Dataset extract ->
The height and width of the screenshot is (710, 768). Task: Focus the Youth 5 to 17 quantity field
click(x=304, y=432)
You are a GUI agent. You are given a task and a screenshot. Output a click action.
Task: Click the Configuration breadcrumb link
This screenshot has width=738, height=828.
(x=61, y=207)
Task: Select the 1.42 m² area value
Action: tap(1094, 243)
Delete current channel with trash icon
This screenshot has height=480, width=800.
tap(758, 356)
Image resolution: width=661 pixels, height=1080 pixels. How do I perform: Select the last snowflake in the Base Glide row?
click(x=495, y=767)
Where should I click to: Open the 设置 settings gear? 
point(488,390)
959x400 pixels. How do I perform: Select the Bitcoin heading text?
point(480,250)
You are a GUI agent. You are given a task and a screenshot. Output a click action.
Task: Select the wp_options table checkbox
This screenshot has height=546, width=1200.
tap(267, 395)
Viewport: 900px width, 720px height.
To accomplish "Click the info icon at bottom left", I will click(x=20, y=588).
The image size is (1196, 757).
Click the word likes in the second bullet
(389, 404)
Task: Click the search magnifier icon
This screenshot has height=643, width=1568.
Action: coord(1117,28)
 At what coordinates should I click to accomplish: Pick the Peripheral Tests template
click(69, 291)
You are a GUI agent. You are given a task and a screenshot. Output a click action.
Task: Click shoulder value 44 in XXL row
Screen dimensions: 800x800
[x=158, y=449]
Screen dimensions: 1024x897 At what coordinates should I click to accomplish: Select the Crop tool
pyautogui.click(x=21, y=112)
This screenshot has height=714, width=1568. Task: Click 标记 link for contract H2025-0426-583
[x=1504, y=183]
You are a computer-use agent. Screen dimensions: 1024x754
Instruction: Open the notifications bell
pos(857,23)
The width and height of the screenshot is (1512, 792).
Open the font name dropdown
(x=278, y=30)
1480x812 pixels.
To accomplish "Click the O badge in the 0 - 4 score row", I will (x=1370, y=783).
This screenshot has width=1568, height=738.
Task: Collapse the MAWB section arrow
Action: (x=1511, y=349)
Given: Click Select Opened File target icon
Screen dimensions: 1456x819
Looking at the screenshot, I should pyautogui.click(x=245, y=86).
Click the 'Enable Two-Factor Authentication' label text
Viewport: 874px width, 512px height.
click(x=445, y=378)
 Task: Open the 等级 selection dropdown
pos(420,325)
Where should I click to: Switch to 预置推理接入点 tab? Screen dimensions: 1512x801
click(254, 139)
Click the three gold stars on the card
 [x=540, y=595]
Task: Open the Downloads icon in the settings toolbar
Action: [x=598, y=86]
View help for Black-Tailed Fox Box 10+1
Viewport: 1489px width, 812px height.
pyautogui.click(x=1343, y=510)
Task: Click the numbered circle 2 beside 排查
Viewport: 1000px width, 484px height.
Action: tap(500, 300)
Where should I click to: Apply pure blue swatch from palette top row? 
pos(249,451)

Set exercise -> Reproduce the items from the line containing "Task: Click the search magnifier icon" down to the line containing "click(69, 291)", shifting every click coordinate in the answers by adding 72 to each number.

Response to the task ->
Task: Click the search magnifier icon
This screenshot has height=643, width=1568.
Action: coord(1189,100)
 At what coordinates should I click to accomplish: Pick the Peripheral Tests template
click(141, 363)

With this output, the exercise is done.